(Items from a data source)
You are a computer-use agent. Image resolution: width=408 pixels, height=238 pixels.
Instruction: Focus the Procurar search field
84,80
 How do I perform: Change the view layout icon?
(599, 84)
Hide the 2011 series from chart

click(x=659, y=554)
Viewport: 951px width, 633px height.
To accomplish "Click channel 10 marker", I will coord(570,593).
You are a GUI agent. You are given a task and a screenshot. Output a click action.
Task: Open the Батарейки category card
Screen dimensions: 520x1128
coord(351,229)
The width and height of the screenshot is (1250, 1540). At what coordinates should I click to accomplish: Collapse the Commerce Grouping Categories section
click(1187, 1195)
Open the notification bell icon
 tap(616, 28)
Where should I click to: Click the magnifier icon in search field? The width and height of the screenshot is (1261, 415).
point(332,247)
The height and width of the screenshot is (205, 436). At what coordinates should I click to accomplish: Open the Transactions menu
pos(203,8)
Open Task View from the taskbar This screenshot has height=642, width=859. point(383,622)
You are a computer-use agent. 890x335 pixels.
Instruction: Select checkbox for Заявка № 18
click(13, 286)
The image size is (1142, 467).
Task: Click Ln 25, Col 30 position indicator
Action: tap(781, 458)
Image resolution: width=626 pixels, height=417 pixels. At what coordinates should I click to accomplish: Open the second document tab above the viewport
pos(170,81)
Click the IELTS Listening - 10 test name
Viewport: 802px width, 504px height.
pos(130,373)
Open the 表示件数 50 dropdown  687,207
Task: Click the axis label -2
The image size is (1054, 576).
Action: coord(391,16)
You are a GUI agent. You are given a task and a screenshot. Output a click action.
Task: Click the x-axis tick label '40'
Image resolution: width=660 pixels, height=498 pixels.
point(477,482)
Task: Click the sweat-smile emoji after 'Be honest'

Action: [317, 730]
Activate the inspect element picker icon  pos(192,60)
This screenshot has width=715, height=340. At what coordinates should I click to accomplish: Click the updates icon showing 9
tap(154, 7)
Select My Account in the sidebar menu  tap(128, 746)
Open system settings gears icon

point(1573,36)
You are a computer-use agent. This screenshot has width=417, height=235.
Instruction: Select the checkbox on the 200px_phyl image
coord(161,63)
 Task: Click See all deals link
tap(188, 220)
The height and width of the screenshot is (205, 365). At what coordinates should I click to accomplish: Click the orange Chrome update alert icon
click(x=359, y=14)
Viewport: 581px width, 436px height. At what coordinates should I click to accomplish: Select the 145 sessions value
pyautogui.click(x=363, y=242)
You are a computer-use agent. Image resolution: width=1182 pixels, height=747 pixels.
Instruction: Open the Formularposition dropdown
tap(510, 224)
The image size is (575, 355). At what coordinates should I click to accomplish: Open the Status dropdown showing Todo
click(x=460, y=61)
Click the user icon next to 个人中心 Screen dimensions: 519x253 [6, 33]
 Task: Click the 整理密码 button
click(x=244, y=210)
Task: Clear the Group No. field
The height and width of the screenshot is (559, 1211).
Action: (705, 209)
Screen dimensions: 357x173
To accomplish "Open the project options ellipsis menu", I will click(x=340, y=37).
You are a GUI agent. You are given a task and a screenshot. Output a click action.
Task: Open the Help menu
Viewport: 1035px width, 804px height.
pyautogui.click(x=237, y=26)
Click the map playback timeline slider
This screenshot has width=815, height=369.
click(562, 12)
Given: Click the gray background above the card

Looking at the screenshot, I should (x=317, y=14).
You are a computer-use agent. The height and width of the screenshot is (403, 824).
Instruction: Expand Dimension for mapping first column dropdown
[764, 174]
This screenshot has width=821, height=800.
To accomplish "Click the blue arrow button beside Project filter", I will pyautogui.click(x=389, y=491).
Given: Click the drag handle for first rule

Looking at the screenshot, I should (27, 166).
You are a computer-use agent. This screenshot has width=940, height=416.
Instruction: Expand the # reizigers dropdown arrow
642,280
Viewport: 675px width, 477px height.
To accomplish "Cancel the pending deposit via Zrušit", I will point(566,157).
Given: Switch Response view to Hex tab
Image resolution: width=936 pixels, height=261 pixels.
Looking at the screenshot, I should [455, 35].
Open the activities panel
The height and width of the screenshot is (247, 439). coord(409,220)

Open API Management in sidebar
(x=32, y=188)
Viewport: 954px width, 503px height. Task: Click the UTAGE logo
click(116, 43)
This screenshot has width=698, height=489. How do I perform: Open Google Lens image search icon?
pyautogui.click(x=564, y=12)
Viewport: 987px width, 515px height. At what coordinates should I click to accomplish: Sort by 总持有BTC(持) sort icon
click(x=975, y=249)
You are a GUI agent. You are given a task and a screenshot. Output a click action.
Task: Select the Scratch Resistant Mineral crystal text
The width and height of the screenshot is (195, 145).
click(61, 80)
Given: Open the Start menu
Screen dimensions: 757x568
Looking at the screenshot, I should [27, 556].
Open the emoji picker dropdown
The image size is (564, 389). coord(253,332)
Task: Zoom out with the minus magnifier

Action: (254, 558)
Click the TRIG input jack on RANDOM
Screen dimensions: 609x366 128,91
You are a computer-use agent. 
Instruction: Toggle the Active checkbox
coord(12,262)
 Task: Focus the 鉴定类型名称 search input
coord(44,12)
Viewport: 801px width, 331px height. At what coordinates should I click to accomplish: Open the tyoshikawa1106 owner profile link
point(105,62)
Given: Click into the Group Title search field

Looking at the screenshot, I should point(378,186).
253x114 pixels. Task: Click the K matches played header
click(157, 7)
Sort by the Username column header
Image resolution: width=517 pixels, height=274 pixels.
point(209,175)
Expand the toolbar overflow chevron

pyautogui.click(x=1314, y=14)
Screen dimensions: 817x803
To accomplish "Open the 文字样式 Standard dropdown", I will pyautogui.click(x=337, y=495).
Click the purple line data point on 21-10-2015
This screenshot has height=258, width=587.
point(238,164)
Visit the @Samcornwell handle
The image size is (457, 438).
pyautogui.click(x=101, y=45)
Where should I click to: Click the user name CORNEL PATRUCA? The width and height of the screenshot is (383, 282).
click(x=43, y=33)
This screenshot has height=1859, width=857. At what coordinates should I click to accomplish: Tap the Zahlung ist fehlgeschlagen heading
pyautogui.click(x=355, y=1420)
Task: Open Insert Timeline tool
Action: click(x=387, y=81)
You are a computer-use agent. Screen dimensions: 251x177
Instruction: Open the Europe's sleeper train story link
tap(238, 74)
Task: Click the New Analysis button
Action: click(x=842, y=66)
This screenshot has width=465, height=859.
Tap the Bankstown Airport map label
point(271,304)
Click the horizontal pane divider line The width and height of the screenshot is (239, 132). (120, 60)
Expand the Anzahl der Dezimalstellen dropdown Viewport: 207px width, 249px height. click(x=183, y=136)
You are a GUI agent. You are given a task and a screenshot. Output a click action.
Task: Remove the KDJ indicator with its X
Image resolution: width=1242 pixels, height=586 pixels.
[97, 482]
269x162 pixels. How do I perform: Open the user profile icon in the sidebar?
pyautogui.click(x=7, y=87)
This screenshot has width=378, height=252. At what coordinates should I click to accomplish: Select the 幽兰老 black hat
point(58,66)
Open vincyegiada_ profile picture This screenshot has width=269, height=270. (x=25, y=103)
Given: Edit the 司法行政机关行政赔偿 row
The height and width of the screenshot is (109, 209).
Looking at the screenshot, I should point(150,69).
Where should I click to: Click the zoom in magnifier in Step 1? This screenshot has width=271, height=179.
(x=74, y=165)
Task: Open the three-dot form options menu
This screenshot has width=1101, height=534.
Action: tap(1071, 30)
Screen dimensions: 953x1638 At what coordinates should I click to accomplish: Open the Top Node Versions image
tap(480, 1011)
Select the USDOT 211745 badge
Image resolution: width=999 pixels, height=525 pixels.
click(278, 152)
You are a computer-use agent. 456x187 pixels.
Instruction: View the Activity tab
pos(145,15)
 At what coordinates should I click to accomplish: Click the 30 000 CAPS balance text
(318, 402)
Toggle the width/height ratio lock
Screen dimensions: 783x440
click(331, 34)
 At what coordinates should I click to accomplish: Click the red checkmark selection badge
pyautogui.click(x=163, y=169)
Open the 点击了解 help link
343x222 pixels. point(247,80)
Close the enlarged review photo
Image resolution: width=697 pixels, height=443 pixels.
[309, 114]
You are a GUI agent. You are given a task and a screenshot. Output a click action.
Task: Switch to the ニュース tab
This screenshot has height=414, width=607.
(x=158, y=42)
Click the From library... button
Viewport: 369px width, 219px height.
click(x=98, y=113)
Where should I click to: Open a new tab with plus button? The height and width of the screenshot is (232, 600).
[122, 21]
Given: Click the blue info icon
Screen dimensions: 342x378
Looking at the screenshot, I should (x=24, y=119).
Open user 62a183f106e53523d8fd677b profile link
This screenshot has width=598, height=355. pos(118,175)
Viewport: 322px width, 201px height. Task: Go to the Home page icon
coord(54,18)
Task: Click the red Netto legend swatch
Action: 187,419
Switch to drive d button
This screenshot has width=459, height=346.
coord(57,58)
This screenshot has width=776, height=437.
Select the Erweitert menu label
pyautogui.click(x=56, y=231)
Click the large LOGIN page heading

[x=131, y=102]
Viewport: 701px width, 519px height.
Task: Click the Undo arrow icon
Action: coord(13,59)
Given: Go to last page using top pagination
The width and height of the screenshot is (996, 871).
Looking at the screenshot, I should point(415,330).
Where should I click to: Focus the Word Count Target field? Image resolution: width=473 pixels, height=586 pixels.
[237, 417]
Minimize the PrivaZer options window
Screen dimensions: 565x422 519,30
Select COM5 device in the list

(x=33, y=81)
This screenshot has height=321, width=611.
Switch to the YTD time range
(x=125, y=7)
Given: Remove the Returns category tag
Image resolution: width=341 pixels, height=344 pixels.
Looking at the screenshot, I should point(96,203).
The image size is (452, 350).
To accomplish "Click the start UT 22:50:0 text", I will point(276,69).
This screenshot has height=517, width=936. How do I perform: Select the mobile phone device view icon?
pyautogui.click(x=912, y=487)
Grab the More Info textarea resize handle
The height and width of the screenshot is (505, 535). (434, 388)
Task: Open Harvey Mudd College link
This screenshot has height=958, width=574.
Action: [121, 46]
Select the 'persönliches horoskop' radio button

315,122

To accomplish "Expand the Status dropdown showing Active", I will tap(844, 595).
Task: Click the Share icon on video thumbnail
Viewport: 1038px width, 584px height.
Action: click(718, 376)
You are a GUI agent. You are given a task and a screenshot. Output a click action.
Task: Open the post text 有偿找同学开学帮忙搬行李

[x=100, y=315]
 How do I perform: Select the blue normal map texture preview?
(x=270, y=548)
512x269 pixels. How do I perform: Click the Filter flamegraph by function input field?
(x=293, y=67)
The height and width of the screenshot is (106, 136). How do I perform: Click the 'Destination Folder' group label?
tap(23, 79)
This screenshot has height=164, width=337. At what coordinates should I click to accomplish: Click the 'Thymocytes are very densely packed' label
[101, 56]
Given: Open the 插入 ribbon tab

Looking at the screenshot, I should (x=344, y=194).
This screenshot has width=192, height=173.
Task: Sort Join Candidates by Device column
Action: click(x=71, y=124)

Task to carry out: Bring together every line in the entries that holds the string "computer".

Result:
You are a computer-use agent. Image resolution: width=408 pixels, height=238 pixels.
You are a computer-use agent. 890x335 pixels.
You are a computer-use agent. This screenshot has width=417, height=235.
You are a computer-use agent. Image resolution: width=1182 pixels, height=747 pixels.
You are a computer-use agent. The height and width of the screenshot is (403, 824).
You are a computer-use agent. This screenshot has width=940, height=416.
You are a computer-use agent. 
You are a computer-use agent. Screen dimensions: 251x177
You are a computer-use agent. 456x187 pixels.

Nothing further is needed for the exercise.